Кстати, дворник этот служил еще у старого домохозяина, богатого армянина Генч-Оглуева, купившего дом № 11 по Пречистенке незадолго до начала революции у брата московского городского головы Челнокова. Челноковым же дом был приобретен у прежней владелицы Станицкой.
В подвальном помещении генч-оглуевского особняка пришлось мне пережить глубокое разочарование: я вдруг увидал ребра колоссальных бревен, из которых сложены были стены дома. Будущее здание Толстовского музея оказалось деревянным, чего никак уже нельзя было предположить по его внешнему виду! Особняк возник еще в донаполеоновское время, а московские баре и архитекторы часто прибегали тогда к этому приему: возводя строение из дерева, придавали ему (путем тщательной штукатурки, такой же отделки карнизов и т. п.) внешний вид каменного. Дом Станицкой пережил Наполеона и пожар Москвы, но и это было для меня слабым утешением: музей, конечно, должен был бы помещаться в каменном здании. Впоследствии решено было все же особняком Станицкой для Толстовского музея воспользоваться, музей помещается в нем вот уже 40 с лишним лет, но я не перестал и до сих пор трепетать за его судьбу и осознавать свою тяжелую ответственность за выбор деревянного здания для толстовских коллекций. Попытка в последнюю минуту подыскать для Толстовского музея другое каменное здание, к сожалению, не увенчалась успехом. Не увенчалась она успехом и в 1928 году, в год празднования 100-летнего юбилея со дня рождения Л. Н. Толстого.
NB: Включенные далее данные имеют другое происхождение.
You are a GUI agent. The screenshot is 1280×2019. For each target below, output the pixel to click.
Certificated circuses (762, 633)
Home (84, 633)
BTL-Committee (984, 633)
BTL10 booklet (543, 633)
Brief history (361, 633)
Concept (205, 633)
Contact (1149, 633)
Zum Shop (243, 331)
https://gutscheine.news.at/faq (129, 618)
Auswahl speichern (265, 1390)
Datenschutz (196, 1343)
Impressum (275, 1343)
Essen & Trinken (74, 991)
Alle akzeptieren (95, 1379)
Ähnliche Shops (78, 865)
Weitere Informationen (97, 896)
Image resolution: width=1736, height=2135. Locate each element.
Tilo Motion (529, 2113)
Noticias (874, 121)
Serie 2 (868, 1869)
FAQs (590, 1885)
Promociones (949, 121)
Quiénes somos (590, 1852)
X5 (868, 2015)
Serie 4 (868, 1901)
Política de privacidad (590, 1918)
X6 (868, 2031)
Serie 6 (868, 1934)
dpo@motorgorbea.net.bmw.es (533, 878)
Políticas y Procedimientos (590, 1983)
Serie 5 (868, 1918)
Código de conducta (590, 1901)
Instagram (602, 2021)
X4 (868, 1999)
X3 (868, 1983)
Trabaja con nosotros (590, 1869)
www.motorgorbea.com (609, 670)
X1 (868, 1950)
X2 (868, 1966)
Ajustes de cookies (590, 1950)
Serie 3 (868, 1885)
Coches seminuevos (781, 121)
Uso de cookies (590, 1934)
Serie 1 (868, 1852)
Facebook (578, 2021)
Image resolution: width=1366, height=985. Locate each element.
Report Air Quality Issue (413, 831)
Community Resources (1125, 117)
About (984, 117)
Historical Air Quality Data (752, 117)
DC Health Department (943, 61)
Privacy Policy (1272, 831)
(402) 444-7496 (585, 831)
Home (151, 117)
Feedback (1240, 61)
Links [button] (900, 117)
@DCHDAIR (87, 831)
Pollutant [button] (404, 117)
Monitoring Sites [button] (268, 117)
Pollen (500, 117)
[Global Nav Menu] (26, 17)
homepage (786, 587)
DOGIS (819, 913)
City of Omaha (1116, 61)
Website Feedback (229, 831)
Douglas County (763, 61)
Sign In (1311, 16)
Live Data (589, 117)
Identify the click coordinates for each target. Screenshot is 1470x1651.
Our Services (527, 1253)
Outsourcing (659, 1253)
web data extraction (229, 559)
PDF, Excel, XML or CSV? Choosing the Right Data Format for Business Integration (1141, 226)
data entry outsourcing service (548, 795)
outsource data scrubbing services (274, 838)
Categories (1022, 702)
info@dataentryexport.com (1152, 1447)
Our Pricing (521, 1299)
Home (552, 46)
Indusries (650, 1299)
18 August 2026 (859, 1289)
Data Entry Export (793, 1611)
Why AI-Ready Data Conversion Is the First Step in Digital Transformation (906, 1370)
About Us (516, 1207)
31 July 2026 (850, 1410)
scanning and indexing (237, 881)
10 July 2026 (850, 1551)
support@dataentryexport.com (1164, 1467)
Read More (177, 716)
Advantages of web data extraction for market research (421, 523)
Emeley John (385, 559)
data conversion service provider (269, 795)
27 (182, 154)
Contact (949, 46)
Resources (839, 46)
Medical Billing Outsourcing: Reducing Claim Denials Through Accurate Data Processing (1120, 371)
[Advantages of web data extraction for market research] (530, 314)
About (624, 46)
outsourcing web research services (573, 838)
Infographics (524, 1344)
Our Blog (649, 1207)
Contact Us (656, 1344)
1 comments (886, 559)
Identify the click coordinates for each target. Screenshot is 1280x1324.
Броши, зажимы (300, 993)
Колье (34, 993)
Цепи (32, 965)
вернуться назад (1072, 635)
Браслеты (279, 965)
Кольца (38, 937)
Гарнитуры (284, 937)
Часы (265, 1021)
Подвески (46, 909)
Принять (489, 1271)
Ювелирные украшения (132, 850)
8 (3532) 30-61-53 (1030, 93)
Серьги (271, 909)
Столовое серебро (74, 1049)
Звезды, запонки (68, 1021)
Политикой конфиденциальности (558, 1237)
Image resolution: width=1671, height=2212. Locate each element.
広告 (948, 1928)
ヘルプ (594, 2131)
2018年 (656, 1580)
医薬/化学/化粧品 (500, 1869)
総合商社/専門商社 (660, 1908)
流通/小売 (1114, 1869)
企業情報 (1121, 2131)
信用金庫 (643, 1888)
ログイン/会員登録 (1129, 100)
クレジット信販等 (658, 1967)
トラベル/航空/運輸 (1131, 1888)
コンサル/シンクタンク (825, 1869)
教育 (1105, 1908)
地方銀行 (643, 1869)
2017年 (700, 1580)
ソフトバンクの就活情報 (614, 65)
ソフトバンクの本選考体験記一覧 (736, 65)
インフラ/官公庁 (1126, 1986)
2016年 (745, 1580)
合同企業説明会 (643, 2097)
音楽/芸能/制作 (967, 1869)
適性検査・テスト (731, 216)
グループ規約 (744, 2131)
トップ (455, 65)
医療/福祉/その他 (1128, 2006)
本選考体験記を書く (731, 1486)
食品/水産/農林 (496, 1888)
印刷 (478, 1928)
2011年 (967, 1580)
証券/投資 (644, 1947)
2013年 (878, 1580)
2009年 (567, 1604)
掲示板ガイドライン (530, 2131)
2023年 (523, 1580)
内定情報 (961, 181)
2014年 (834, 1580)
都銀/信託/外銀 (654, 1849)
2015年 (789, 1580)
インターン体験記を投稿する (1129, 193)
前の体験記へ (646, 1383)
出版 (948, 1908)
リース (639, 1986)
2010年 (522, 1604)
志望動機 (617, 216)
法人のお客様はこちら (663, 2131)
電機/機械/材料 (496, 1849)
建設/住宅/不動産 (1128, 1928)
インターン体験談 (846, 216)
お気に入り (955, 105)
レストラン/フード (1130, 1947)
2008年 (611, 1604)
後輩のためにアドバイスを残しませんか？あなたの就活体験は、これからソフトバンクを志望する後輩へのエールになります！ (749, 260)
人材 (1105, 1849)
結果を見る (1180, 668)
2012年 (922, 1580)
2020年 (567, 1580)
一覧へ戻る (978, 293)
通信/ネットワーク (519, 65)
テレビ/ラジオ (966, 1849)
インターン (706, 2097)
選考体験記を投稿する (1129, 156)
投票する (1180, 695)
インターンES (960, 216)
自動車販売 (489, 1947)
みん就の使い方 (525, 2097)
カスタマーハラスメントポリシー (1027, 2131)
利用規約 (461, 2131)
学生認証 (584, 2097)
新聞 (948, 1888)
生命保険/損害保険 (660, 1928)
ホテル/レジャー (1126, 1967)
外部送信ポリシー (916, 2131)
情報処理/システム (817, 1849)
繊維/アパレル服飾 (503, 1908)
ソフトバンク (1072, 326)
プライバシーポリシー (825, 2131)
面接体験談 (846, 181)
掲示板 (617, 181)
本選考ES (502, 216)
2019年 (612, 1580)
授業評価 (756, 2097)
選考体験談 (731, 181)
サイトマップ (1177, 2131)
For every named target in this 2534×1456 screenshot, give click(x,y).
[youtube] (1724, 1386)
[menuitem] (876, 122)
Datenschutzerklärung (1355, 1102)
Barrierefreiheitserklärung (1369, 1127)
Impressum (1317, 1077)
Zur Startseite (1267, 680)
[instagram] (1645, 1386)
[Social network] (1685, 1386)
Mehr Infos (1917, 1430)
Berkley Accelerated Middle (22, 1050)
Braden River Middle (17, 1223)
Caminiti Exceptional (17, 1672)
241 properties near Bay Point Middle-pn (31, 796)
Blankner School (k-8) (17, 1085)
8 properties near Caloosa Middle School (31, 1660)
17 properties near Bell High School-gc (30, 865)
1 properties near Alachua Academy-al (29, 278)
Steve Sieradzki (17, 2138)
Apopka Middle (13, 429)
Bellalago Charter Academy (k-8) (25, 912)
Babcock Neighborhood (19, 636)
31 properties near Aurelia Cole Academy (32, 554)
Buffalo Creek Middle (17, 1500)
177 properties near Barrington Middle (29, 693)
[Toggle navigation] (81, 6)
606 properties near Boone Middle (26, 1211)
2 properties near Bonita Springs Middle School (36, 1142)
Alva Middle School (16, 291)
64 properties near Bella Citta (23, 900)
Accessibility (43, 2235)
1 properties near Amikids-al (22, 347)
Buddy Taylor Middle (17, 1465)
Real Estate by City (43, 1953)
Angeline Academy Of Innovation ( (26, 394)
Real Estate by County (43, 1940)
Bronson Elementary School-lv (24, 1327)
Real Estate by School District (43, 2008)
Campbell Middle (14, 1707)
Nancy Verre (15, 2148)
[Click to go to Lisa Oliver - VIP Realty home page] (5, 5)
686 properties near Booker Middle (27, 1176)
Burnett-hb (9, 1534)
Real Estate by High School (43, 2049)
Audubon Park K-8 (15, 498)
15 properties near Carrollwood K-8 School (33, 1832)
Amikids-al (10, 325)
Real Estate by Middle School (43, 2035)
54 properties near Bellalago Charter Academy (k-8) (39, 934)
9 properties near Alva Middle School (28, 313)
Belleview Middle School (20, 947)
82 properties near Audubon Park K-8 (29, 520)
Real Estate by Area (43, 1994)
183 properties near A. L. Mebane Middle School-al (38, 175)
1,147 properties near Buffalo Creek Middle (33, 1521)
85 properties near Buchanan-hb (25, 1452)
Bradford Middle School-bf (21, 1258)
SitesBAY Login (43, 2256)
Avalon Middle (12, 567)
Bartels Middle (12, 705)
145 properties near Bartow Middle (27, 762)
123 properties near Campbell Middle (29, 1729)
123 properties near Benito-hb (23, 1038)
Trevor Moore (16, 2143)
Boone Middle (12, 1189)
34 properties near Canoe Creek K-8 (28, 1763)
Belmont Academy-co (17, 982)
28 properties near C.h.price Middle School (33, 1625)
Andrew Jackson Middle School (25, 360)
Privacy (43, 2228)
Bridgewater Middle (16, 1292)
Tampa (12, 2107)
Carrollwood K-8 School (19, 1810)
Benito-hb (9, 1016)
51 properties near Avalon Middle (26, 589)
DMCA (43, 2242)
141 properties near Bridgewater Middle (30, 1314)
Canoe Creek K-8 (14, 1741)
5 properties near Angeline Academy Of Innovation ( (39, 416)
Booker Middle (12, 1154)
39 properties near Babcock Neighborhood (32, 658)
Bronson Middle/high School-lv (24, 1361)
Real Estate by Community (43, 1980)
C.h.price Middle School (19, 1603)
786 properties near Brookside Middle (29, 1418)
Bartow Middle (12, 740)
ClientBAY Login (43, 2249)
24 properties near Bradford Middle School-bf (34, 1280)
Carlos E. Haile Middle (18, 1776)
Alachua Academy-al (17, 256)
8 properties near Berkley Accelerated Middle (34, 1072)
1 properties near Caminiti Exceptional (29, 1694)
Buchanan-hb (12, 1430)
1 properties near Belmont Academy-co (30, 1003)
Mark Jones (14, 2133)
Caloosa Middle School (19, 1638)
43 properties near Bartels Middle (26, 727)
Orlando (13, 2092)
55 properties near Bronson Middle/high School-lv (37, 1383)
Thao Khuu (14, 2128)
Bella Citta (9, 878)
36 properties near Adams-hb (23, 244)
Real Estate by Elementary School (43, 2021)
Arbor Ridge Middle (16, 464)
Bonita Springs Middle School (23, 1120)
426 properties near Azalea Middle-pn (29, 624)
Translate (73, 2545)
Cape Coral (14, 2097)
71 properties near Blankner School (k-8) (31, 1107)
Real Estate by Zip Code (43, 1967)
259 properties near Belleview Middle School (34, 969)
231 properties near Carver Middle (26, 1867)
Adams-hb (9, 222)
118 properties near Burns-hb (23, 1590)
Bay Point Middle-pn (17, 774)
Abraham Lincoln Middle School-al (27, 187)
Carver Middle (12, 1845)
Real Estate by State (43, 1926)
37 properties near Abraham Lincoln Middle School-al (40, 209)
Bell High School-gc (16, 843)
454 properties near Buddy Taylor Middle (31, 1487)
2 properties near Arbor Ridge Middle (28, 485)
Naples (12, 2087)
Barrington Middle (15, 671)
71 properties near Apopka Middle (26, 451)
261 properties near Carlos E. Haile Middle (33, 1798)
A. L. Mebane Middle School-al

Возвращаюсь, однако, к осмотру дома. Дворник провел меня в свою одинокую дворницкую хибарку. Войдя, я ахнул: вся стена на бедной и небрежно покрытой какой-то рухлядью постелью дворника увешена была картинами масляными красками и акварелями в изящных дорогих рамках.
– А это у вас откуда?! – спросил я.
– Все – сверху, из нашего дома! Ведь там полно было всякого добра. Одних картин этих сколько было!.. Все порастаскали жильцы… Ну, я и решил взять себе хоть что-нибудь, а то и это все пропало бы!..
Я нагнулся к одной небольшой картине масляными красками, сюжет которой показался мне знакомым, и снова внутренно ахнул, прочитавши подпись художника: В. Перов. Это был, несомненно, авторский этюд к знаменитой картине «Тройка», хранящейся в Третьяковской галерее: «тройка» бедно одетых детей, с трудом влекущих в гололедицу на пригорок салазки с укрепленной на них веревками и обмерзшей льдом бочкой с водой.